Daniel Selsam (Apr 01 2021 at 15:58):
@Gabriel Ebner Tabling only prevents cycles under the bounded-term-size hypothesis, which means that the terms do not grow arbitrarily big. In your example, the instance effectively says "whenever you are trying to prove any goal α, try to prove the bigger goal @Cached α a". The trace shows this:
[Meta.synthInstance.newSubgoal] Coe (List Nat) (List Nat)
...
[Meta.synthInstance.newSubgoal] Coe (List Nat) (@Cached (List Nat) _tc.0)
...
[Meta.synthInstance.newSubgoal] Coe (List Nat) (@Cached (@Cached (List Nat) _tc.0) _tc.1)
...
[Meta.synthInstance.newSubgoal] Coe (List Nat) (@Cached (@Cached (@Cached (List Nat) _tc.0) _tc.1) _tc.2)
...
We don't have a great solution to this problem in general, though this instance seems like an ideal candidate for a head/tail restriction. I know Leo has thought about this problem a lot recently, and played with many heuristics for detecting "bad traces", but I don't know what his current thoughts are. There are many other options (e.g. iterative deepening) but no silver bullet yet AFAIK.
Daniel Selsam (Apr 01 2021 at 16:04):
There are a few other funny things about this example. The identity coercion should probably have maximum priority:
def Cached (α : Type _) (a : α) := { b // b = a }
instance {a : α} : Coe (Cached α a) α where
coe x := x.1
instance : Coe α α where
coe x := x
def foo (a b : List Nat) := a ++ b -- works now, since the coercion becomes id
Daniel Selsam (Apr 01 2021 at 16:25):
(deleted)
Joe Hendrix (Apr 01 2021 at 16:58):
@Daniel Selsam I just realized that I've had an implicitly operational interpretation of coercions as trying to convert a value to match an argument type (e.g., starting from the type of the value and trying to find an coercion to the argument type).
Are coercisions searches fully bidirectional? Would it be useful/feasible to have oriented coercisions (or perhaps more generally triggered instances) that require a specific Coe form to apply? There may be similarities with SMT heuristics for instantiating universally quantified variables.
Daniel Selsam (Apr 01 2021 at 17:11):
@Joe Hendrix Currently, coercions are handled by the typeclass mechanism, so the search is effectively defined by the typeclass instances, most of which are defined in https://github.com/leanprover/lean4/blob/master/src/Init/Coe.lean
Joe Hendrix (Apr 01 2021 at 17:21):
Thanks. It looks like it could be pretty programmable, maybe the Cached coercision above could use CoeHead or one of the more restricted type classes.

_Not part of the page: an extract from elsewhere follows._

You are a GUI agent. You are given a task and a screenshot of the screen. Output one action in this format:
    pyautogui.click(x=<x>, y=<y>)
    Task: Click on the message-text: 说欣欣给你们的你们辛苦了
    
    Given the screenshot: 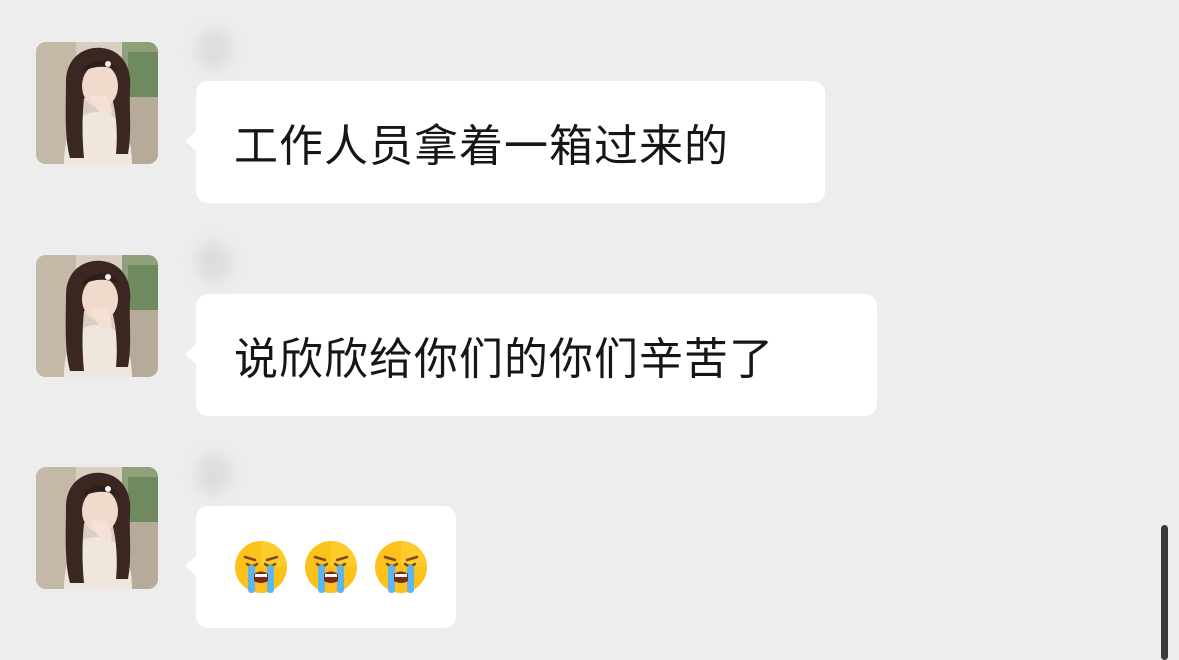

Gabriel Ebner (Apr 01 2021 at 17:36):
In your example, the instance effectively says "whenever you are trying to prove any goal α, try to prove the bigger goal @Cached α a
This is not a property of type-class inference itself, but of the way that the *Coe* instances are set up. (The type class instance itself says "whenever you prove Coe (Cached a) α, you need to prove nothing else".) This particular instance also seems to have changed since Lean 3. Coe (Foo α) α used to be okay while Coe α (Foo α) was forbidden. Now it seems to be the other way around.
It's good to know that the Lean 3 issues with transitive coercions are still there, and need similar workarounds. I won't push the issue if the coercion design is still subject to change anyhow. I don't think this pathological type class encoding (i.e., encoding a transitive predicate as a typeclass) is used for anything else either.

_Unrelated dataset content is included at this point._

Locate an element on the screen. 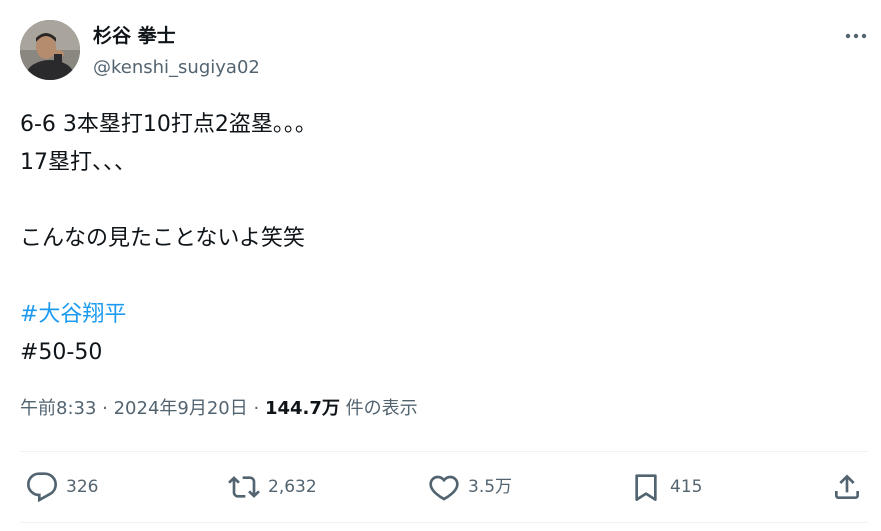  tweet-meta: 午前8:33 · 2024年9月20日 · 144.7万 件の表示 is located at coordinates (219, 409).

Daniel Selsam (Apr 01 2021 at 17:41):
This is not a property of type-class inference itself, but of the way that the Coe instances are set up.

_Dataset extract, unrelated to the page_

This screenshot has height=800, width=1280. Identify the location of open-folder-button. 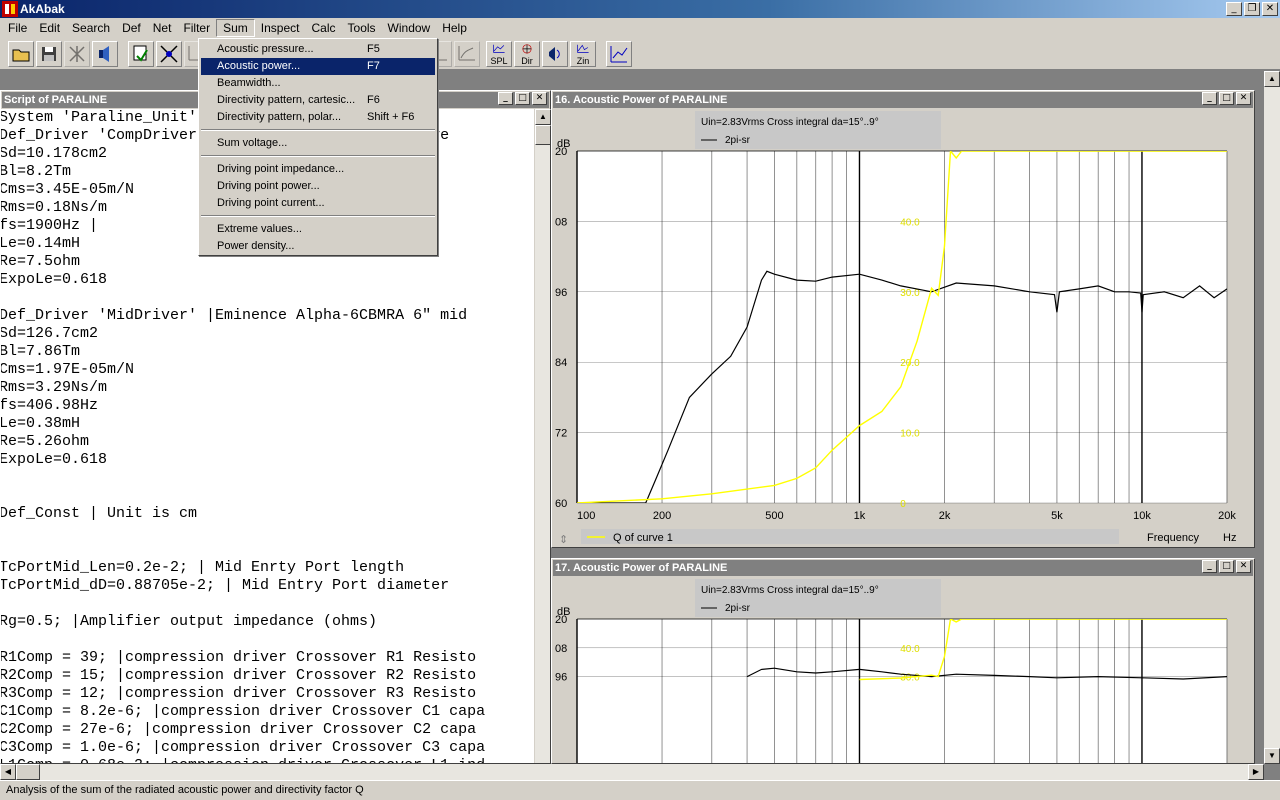
(21, 54).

Yes, my response was poorly worded. FYI here is the Lean4 instance in question: https://github.com/leanprover/lean4/blob/master/src/Init/Coe.lean#L70 as you said, the corresponding Lean3 one goes in the other direction: https://github.com/leanprover-community/lean/blob/master/library/init/coe.lean#L95
Last updated: Dec 20 2023 at 11:08 UTC